If your application handles Unicode data or data that is in different encoding schemes, you should be aware of several programming techniques and recommendations in DB2®.

DB2 always returns data to your application in the CCSID that your application uses for data. This CCSID is called the application encoding scheme.

Recommendations: Use the following general recommendations to guide you in writing and preparing your application programs:
  • If possible, use either Unicode or EBCDIC data, but not both. If you do choose to use multiple encoding schemes, consider the following possible implications for data loss and performance:
    • Managing multiple CCSIDs in your application can be difficult. To ensure that data is not lost, you have to control where the data goes, a path that potentially includes many modules.
    • Many environments, such as CICS® Transaction Gateway and WebSphere® MQ are message-based. In these cases, the entire message must be in a single encoding scheme. Because the entire message is in one encoding, flowing some data through the application in EBCDIC and some in Unicode makes little sense. You still have to convert all of it to a single encoding, such as Unicode, right before the putting the message on the wire.

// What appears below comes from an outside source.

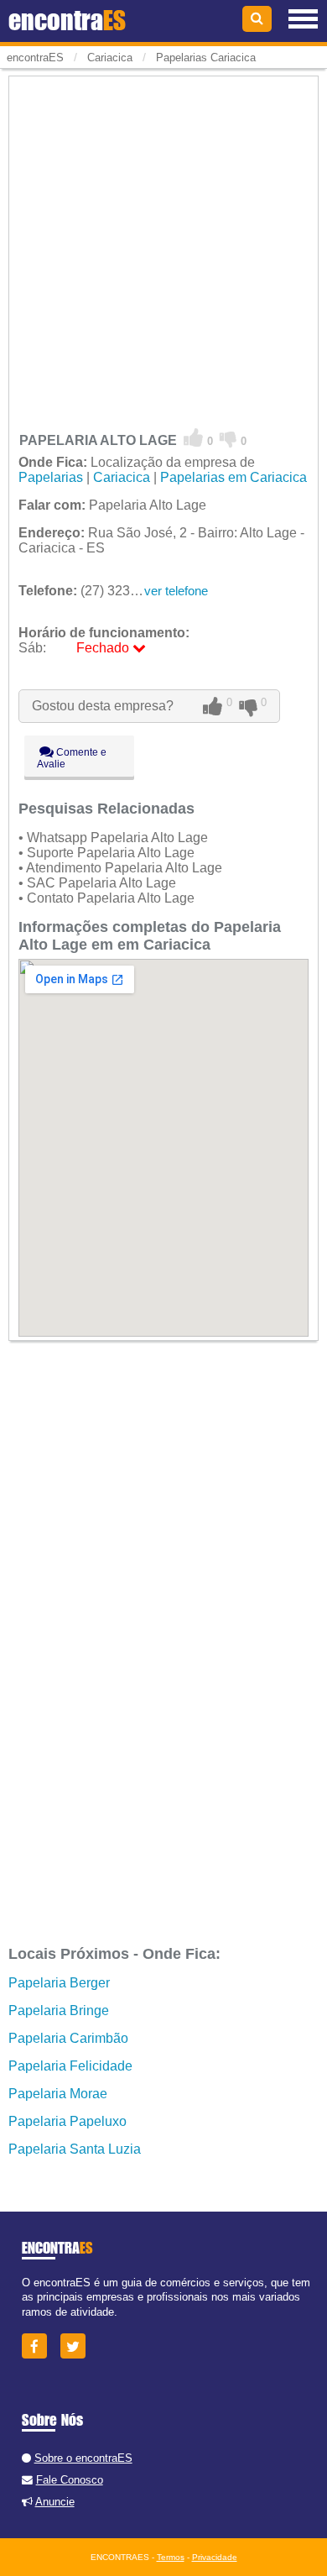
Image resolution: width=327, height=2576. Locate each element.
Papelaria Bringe (58, 2010)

    • DB2 tables must be in the same encoding scheme. You cannot make some columns Unicode and some EBCDIC. If your application processes some columns in Unicode and others in EBCDIC, character conversion occurs, which likely increases the performance overhead.

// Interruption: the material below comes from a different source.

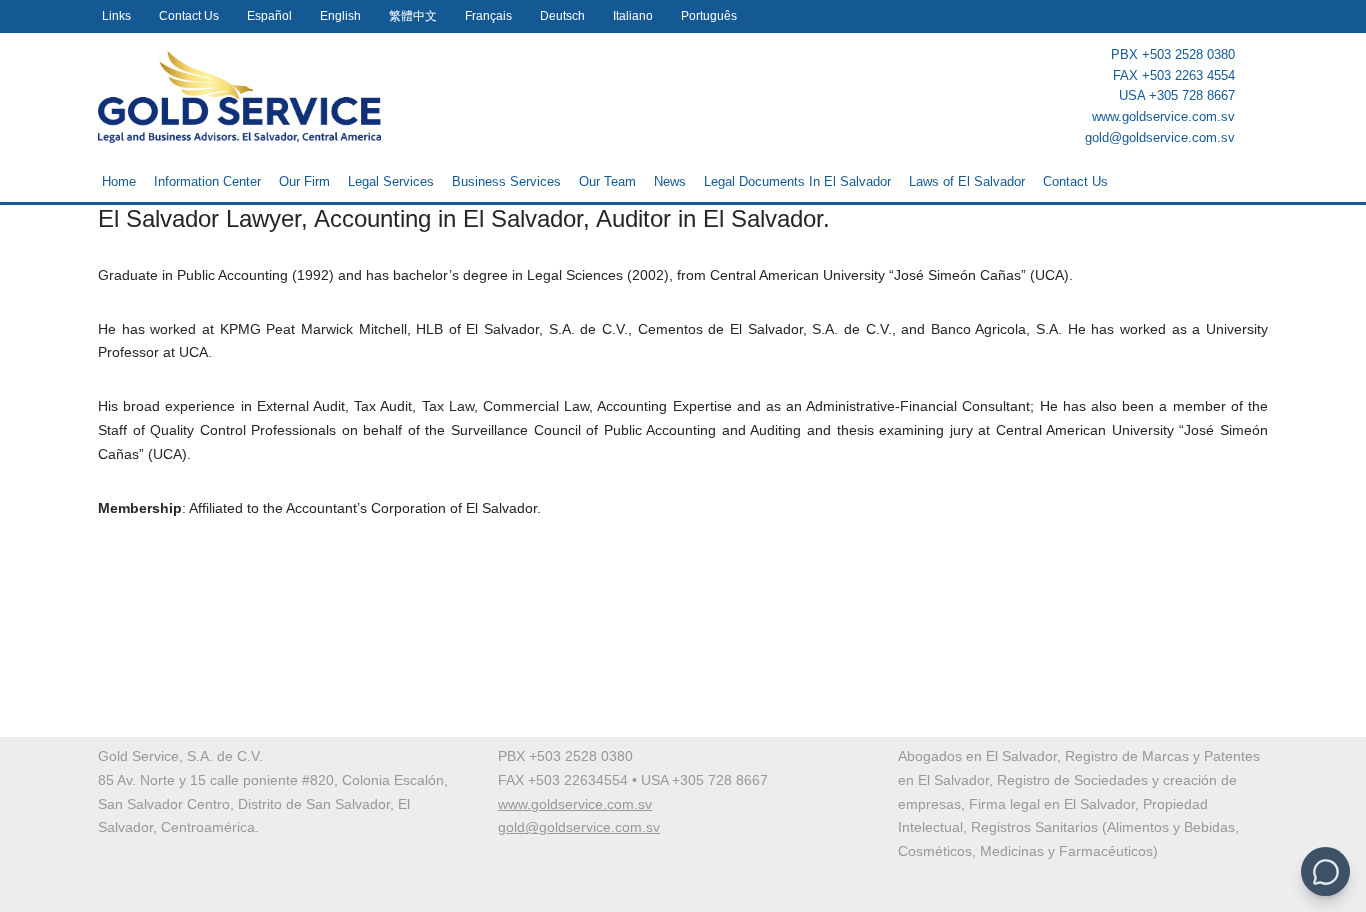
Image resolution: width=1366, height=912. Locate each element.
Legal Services (391, 181)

  • If you are using Unicode data in COBOL or PL/I applications, use the coprocessor.
  • If your COBOL, PL/I, C/C++ , or Assembler application handles Unicode data, do not place literals in the source code of the application. Because these language compilers do not support Unicode source code, they could misinterpret these literal values. Instead, place these literal values in a file or DB2 table that can be accessed at the start of the program to load the values. (Files and host variables are not precompiled and compiled as application source code.)
  • If an expanding or contracting conversion occurs on your data, the length of the data might change. Be aware of these length changes when you use the LENGTH function, CHARACTER_LENGTH function, SUBSTRING function, and SUBSTR function on the converted string. For CHARACTER_LENGTH and SUBSTRING, use the CODEUNITS16 and CODEUNITS32 options to specify how you want DB2 to calculate the length.
  • If you need to represent characters from multiple Latin-based character sets, such as Latin-1 and Latin-4, consider using Unicode for your application encoding scheme. An SBCS CCSID does not have enough code points to represent all of the characters that the combination of the two character sets require. For example, assume that your application uses an EBCDIC CCSID, such as 277 or 1069. You might have some data that is represented in the database in Unicode but that cannot be retrieved by the application without substitution. If your application needs to handle only one language at a time, you can set up your infrastructure in one of the following ways:
    • Have one version of your application that uses CCSID 277 and another version that uses CCSID 1069. Also have two corresponding subsystems, one that uses CCSID 277 and another that uses CCSID 1069. (You cannot have multiple EBCDIC CCSIDs in one DB2 subsystem.)
    • Store the data in Unicode and have one version of your application that uses CCSID 277 and another version that uses CCSID 1069. Then bind these applications with different values for the ENCODING bind option.
    • Store the data in Unicode and have one version of your application that uses an EBCDIC CCSID and another version that uses Unicode.
    However, if you require that a single version of the application handle both Latin-1 and Latin-4 character sets, your application needs to process data in Unicode.